Retype, word for word, only the lines from the one with "Task: Click 界面显示设置 icon" through the last line of the data below.

* _Given data_
********

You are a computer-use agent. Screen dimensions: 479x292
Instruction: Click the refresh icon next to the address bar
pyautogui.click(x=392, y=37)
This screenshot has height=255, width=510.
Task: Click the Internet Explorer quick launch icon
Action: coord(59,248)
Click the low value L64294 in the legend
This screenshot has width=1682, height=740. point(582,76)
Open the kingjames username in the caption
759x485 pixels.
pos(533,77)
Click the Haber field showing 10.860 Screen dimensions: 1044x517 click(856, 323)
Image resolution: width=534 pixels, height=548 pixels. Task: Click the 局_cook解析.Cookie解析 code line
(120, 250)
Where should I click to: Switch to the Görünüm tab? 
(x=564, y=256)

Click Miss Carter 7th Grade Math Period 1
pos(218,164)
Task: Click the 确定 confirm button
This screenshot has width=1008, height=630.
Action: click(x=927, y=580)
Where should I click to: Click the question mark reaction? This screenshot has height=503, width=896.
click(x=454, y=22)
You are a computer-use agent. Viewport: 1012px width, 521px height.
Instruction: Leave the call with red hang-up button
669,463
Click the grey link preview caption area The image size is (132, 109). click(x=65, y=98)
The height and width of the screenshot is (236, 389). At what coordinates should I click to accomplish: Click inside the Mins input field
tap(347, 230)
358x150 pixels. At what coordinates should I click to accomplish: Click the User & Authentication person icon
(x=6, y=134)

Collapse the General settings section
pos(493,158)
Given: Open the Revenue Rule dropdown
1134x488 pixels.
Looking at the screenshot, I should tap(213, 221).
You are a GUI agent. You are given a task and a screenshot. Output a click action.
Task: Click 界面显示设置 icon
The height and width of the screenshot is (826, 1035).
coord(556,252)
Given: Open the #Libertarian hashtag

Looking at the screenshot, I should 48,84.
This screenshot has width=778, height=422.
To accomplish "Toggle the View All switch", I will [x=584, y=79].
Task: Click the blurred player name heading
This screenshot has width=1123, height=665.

********

* _Solution_
Task: Click 界面显示设置 icon
The height and width of the screenshot is (826, 1035).
coord(556,252)
Given: Open the #Libertarian hashtag

Looking at the screenshot, I should 48,84.
This screenshot has width=778, height=422.
To accomplish "Toggle the View All switch", I will [x=584, y=79].
Task: Click the blurred player name heading
This screenshot has width=1123, height=665.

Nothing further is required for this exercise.